◆ **The request**
Recast the item lines from the line containing "This screenshot has width=650, height=314." up to and including the line containing "[x=18, y=55]" as a Markdown table with the columns Row and Item line. Leave out blank lines.

----------

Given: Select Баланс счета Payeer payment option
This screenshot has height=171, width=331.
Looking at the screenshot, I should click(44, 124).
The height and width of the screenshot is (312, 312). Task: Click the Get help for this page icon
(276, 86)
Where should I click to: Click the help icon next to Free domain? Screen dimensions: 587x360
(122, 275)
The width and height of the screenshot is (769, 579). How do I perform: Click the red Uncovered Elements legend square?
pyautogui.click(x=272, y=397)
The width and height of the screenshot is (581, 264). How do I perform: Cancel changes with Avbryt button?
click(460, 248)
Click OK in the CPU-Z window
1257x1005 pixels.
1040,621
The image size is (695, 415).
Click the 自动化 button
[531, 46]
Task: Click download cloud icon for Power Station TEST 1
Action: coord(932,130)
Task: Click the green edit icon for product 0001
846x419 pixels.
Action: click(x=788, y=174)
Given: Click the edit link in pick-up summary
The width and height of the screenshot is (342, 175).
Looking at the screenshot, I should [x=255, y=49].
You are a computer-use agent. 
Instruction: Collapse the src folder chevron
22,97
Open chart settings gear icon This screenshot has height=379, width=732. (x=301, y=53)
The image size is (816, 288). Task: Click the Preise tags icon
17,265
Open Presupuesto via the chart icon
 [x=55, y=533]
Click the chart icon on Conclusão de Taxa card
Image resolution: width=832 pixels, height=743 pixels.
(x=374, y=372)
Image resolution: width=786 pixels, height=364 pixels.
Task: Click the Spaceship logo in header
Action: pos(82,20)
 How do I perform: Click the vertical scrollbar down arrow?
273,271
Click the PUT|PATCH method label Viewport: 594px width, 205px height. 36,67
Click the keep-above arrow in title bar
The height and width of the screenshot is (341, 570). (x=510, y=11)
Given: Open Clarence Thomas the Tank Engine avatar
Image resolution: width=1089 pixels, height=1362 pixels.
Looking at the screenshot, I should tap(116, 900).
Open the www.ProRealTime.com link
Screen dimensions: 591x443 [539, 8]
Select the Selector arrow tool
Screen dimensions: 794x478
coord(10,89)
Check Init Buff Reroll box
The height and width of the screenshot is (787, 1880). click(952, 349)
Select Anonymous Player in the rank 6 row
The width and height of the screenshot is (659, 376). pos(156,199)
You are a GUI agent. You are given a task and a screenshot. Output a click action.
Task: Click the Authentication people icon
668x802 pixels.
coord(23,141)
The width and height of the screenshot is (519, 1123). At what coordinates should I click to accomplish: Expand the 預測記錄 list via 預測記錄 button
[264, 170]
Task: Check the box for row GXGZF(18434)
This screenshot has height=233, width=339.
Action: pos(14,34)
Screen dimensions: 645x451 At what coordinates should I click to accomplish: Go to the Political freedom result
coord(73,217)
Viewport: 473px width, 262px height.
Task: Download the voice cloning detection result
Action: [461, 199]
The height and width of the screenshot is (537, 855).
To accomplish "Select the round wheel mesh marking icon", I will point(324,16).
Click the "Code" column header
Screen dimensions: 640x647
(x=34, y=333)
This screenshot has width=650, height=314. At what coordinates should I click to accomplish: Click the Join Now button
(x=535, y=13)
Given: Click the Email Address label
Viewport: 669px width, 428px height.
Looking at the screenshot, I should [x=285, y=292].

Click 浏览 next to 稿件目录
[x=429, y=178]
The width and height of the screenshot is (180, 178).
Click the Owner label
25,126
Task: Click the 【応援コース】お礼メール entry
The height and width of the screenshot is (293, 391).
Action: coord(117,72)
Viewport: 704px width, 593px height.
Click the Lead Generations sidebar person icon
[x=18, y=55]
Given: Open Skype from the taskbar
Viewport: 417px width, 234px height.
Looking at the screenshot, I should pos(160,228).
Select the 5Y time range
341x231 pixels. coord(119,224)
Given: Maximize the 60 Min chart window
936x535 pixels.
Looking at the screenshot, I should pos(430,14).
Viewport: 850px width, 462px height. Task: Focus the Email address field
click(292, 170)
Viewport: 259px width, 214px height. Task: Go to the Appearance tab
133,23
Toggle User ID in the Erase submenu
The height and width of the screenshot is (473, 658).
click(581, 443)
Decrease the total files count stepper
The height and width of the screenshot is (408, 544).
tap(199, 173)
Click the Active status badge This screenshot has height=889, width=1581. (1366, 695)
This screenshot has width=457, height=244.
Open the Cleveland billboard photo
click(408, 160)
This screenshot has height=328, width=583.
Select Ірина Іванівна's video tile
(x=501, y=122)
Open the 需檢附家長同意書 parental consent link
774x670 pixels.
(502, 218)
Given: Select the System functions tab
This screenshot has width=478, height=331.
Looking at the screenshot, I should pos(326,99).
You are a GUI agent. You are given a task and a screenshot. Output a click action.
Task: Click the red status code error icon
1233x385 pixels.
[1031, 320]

----------

◆ **Solution to the problem**
| Row | Item line |
|---|---|
| 1 | This screenshot has width=650, height=314. At what coordinates should I click to accomplish: Click the Join Now button |
| 2 | (x=535, y=13) |
| 3 | Given: Click the Email Address label |
| 4 | Viewport: 669px width, 428px height. |
| 5 | Looking at the screenshot, I should [x=285, y=292]. |
| 6 | Click 浏览 next to 稿件目录 |
| 7 | [x=429, y=178] |
| 8 | The width and height of the screenshot is (180, 178). |
| 9 | Click the Owner label |
| 10 | 25,126 |
| 11 | Task: Click the 【応援コース】お礼メール entry |
| 12 | The height and width of the screenshot is (293, 391). |
| 13 | Action: coord(117,72) |
| 14 | Viewport: 704px width, 593px height. |
| 15 | Click the Lead Generations sidebar person icon |
| 16 | [x=18, y=55] |